By Marlin Clark
Tuesday, May 10, after my report for the week was written, U.S. Department of Agriculture gave markets a shot in the arm with its monthly Supply and Demand Report. As usual, the results in the market were based more on the spin than the actual numbers.
And, as usual, the report was mostly a one-day wonder.
It is encouraging that the markets are staying firm in the last week. We often see prices go up for a day and then crash after a report. In this case we got a dime bounce in corn and nearly 60 cents gain in soybeans, and the gains are mostly still in the market.
I have told callers that this is mostly a bean rally, and the numbers reflect that, except that corn has remained firm, even if prices below $4 are disappointing.
July soybeans had a range of 68 cents on last Tuesday, the 10th. After an early low, the report sparked big gains, and we held most of them to close up 57-1⁄2 cents at $10.84 after a high of $10.91-1⁄2.
That is a big day for anyone watching the markets for any reason! USDA helped the markets with a cut in the 2015-2016 carryout number.
Uncle Sugar now says we will have 400 million bushels of beans left at the end of the marketing year. That is down from 445 in the April report. It is just above the 395 that the trade put out as the average guess, but their guess was apparently not in the market yet, or we would not have rallied.
In other words, they weren’t actually trading their own numbers yet. Soybean prices have trailed off since then, but we are still trading 10.68-3⁄4 this Tuesday morning, May 17, which is a gain today so far of over four cents.
The July corn futures were not as wild, but there is more follow-through. Prices were lower May 11 last week, after the report, but then we rallied for three days before a little breather this morning.
In the case of corn in the Supply and Demand report, the issue was surprise. There, the average guess for carryout was actually way above the report’s number. The trade was in for 2.253 billion bushels to be left over, but USDA came in at 1.803 billion.
Last month USDA was estimating 1.862 billion. So, the surprise was that instead of carryout increasing 391 million bushels, it was cut 59 million bushels.
That was a swing of 450 million bushels, and it spooked the market. July corn futures made a low of 368 before the report, probably on the market traders’ expectations.
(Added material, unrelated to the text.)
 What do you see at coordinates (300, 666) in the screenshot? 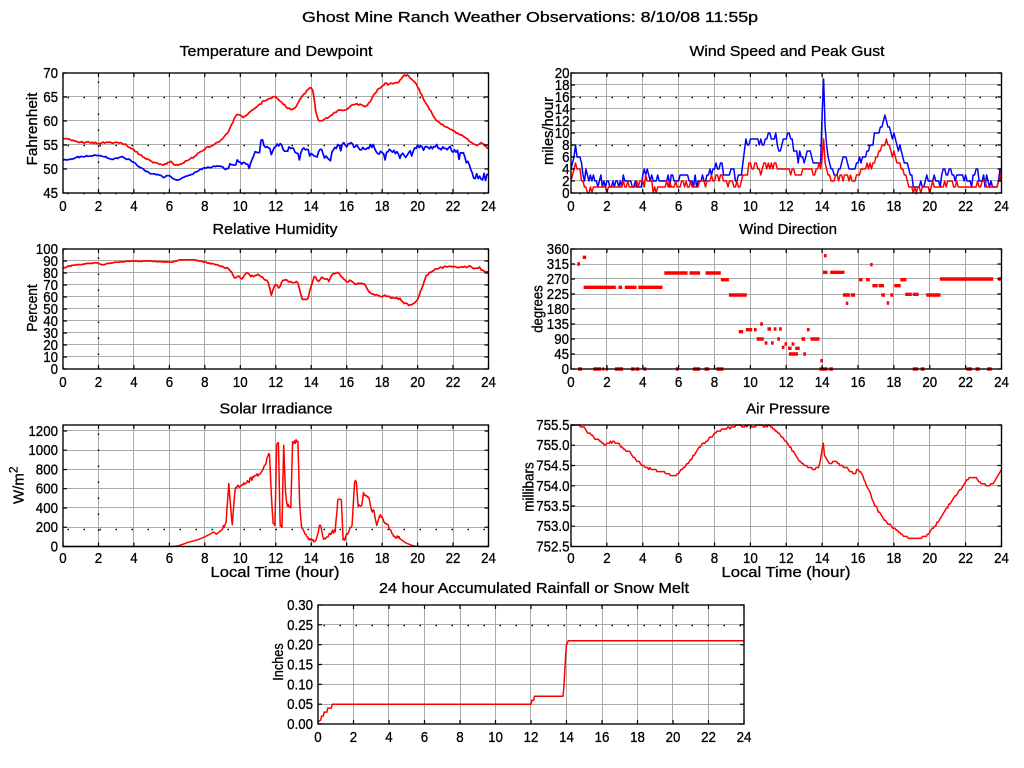
I see `svg-text: 0.15` at bounding box center [300, 666].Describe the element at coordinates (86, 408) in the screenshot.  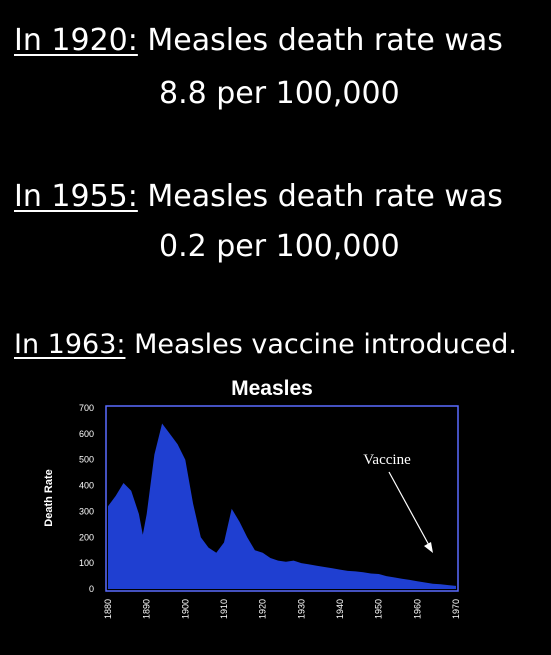
I see `y-tick-label: 700` at that location.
With the reality of the report, we made a high of $3.86, and closed up 12 cents at $3.81. The pleasant surprise for the corn is that we have now traded $3.92-3⁄4 this morning, even though that is down one and a quarter cents.
Corn is firm, and at higher prices than we had the report day. If you are watching wheat, the numbers came in as expected, with little result. The trade estimated 980 million bushels for ending stocks, and USDA came in two million below that.
July wheat futures were in the process of putting in a third cycle low at just about the same price as the last two, and the report did not change that.
The big factor in the wheat is the continued good weather in the Plains, although cool conditions the last couple of days has maybe helped prices higher.
The recent low was the day before the report, at $4.54-3⁄4 July futures. This is exactly two-thirds of a buck below the last high of 5.18-1⁄2 on April 21. The April 11th low was $4.53, and the March 2 low was $4.49-1⁄2.
We are now trading $4.75-1⁄4, which is up a half-cent for the day. This represents a nice bounce off the low, but does not signify any real bullishness.